The joystick allows you to change the direction of the laser, by selecting a mirror, you can rotate it in the direction you want. Some of these revolve in an automatic way, a parameter that adds difficulty to the problem. While finding the direction of the beam, you must also avoid all the energy mines and especially not reflect the beam back along its own path. In these cases, you wil create a power surge and overload your laser.
If the length of the beam is too long, the laser will also overload or -literally- run out when you take too long to finish a level. Also, little devils can appear on the screen, wandering about, bringing chaos by undoing your precious adjustments. To get rid of these litlle gremlins, you just need to fire at them by using your cursor but do it fast since they're basically here to make you waste your time.
Available since 1988 on the 16-bits (Atari ST, Amiga), and on the 8-bits (Commodore 64, Sinclair Spectrum, Amstrad CPC 464). Deflektor seemed to also has been released at that time on the Atari 8-bit computer line but only in small quantities by the programmers (a few UK Atari users said they had the game before the cartridge was available). A screen shot appeared in the October 1989 Atarian Video Game magazine, the same screen shot was also used for a complete test in a 1990 Atari Explorer issue. Like Nebulus / Tower Toppler, the game was announced for an early 1990 release by ATARI but like its counterpart was cancelled due to the lack of support from the mother house.

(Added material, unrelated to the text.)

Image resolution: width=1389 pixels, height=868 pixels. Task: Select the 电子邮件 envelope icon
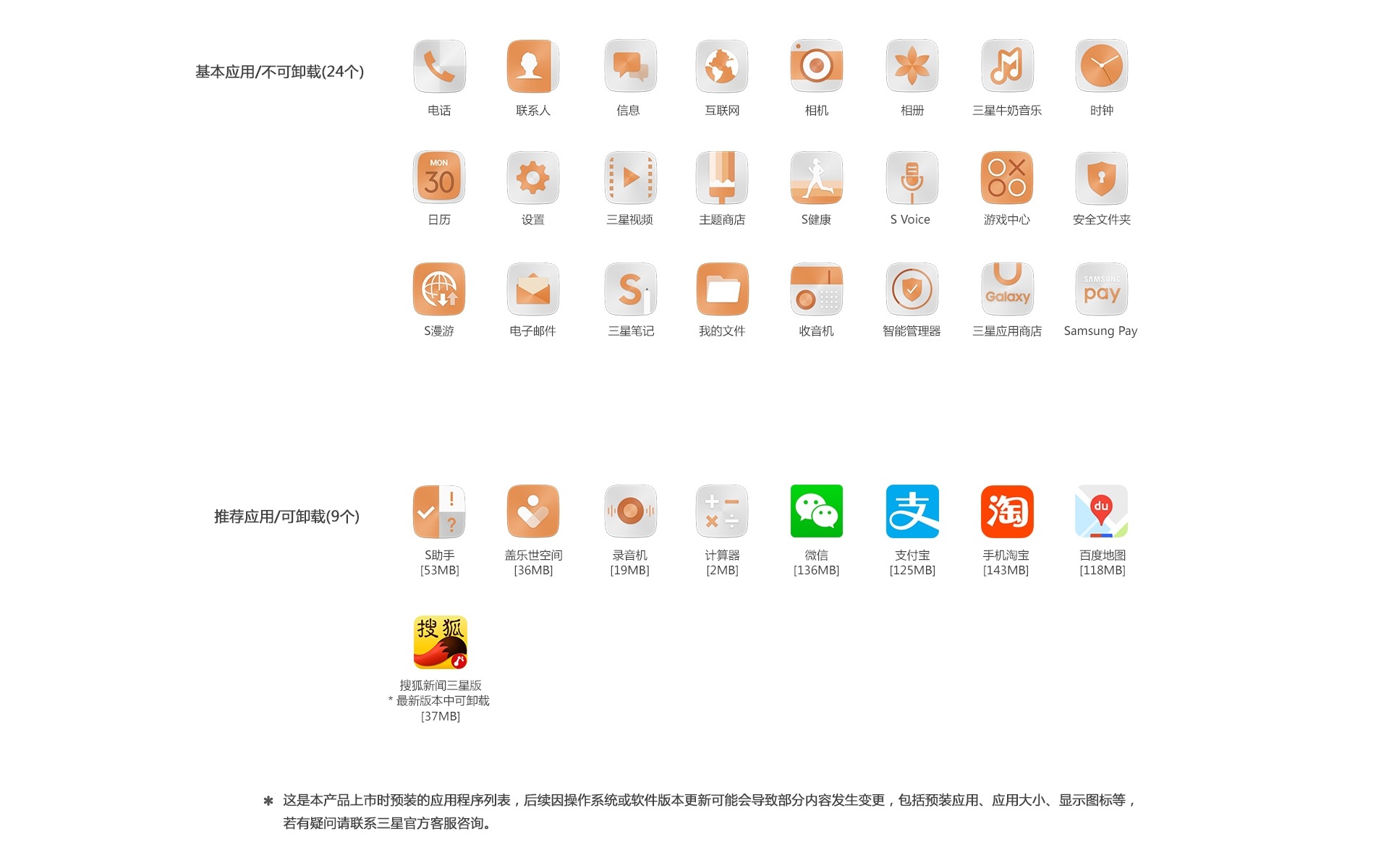point(533,289)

The game was presumed to be lost until Best Electronics was able to find it in 1995. The available version is complete, the sharp graphics and the animation are as good as the one used by the Commodore 64 version. The Atari 8-bit computer version uses less colors but with many more shades (thanks to the GTIA graphics modes), a good point that will avoid your eyes to be distracted by the C-64's flashy colors. The game introduces itself with a good quality digitized speech saying "Deflektor", the music and especially the B theme developed during the game are also sufficient but not as superb as others english musical efforts of this period (try any 1989/90 Zeppelin games to hear the difference).

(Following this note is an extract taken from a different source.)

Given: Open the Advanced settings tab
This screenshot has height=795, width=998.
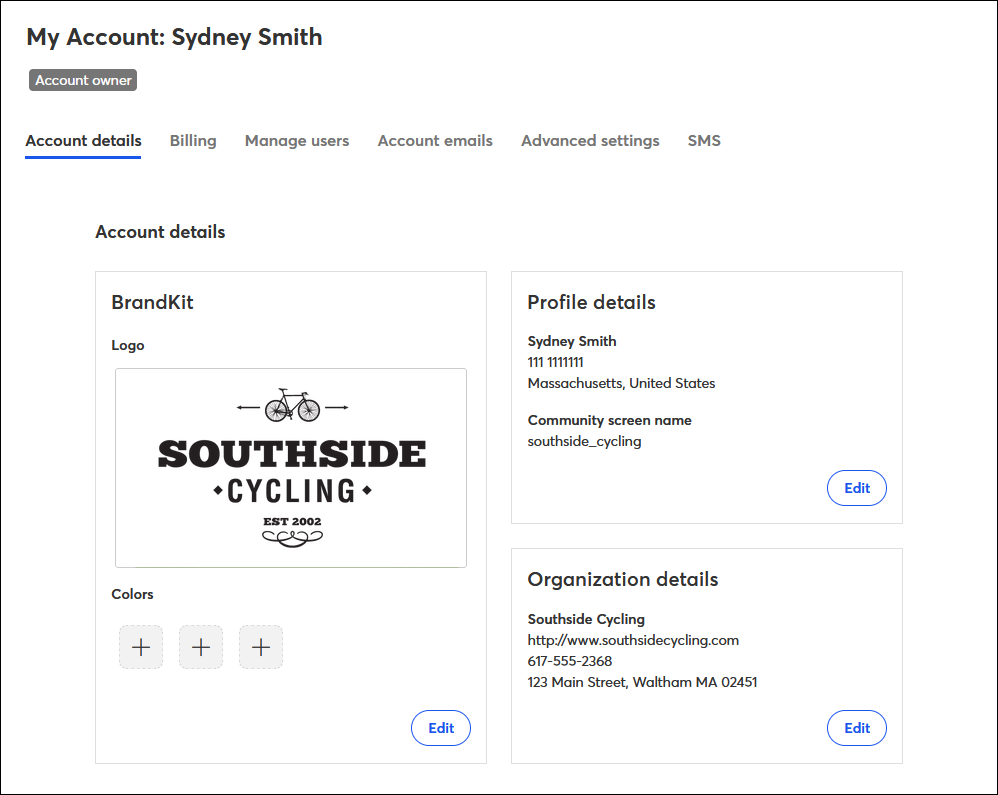Looking at the screenshot, I should (590, 141).
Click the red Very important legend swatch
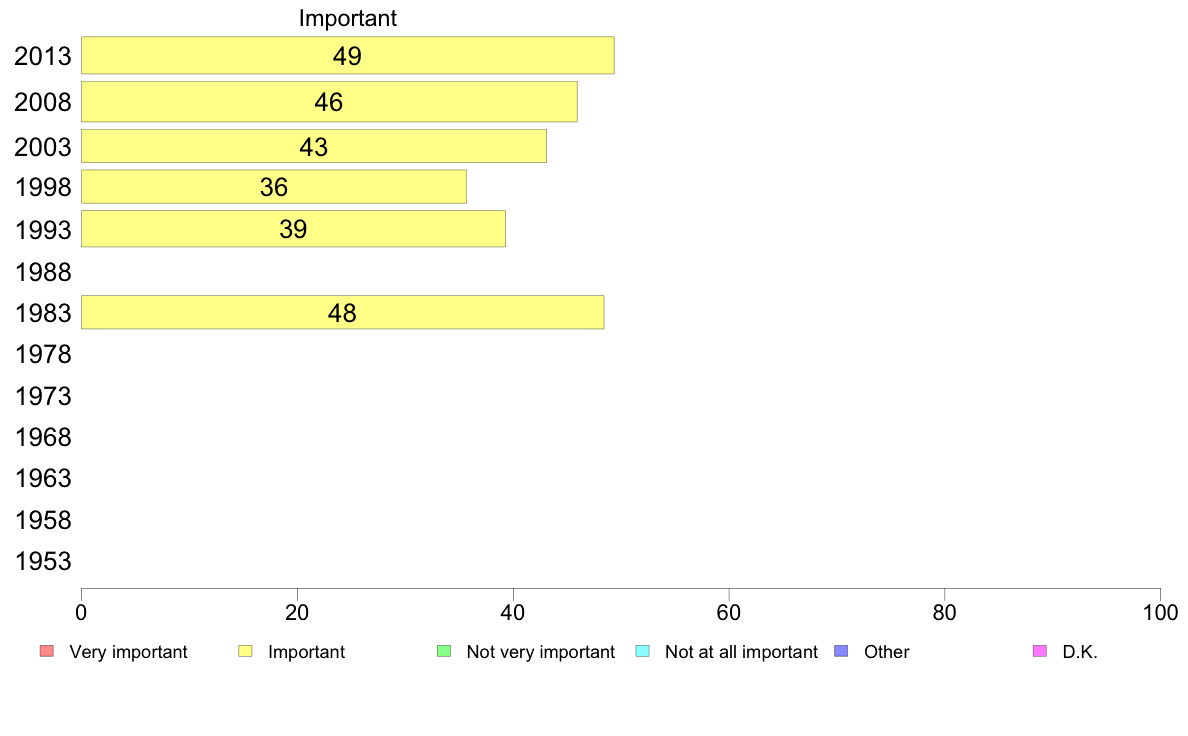The width and height of the screenshot is (1188, 736). pos(47,651)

In conclusion, Deflektor is another Atari 8-bit masterpiece which could have been a real smash hit if released in 1988. It's a superb puzzle game where fast reaction is also needed; much more complex than Tetris, it didn't have the hype behind it at the time of its publication but it is definitely in the same league. It is also the only game of that type available in cartridge "from" Atari (No Tetris clone exists in rom, only Hypnotic Land does, a very rare italian remake of Klax). With Nebulus / Tower Toppler, Deflektor proves once again that during the second part of the eighties and the early nineties, the English software houses were really the best on the Atari 800/XL/XE (Tynesoft, Zeppelin, live forever...) If you like your Atari 8-Bit, it's simple, buy this game.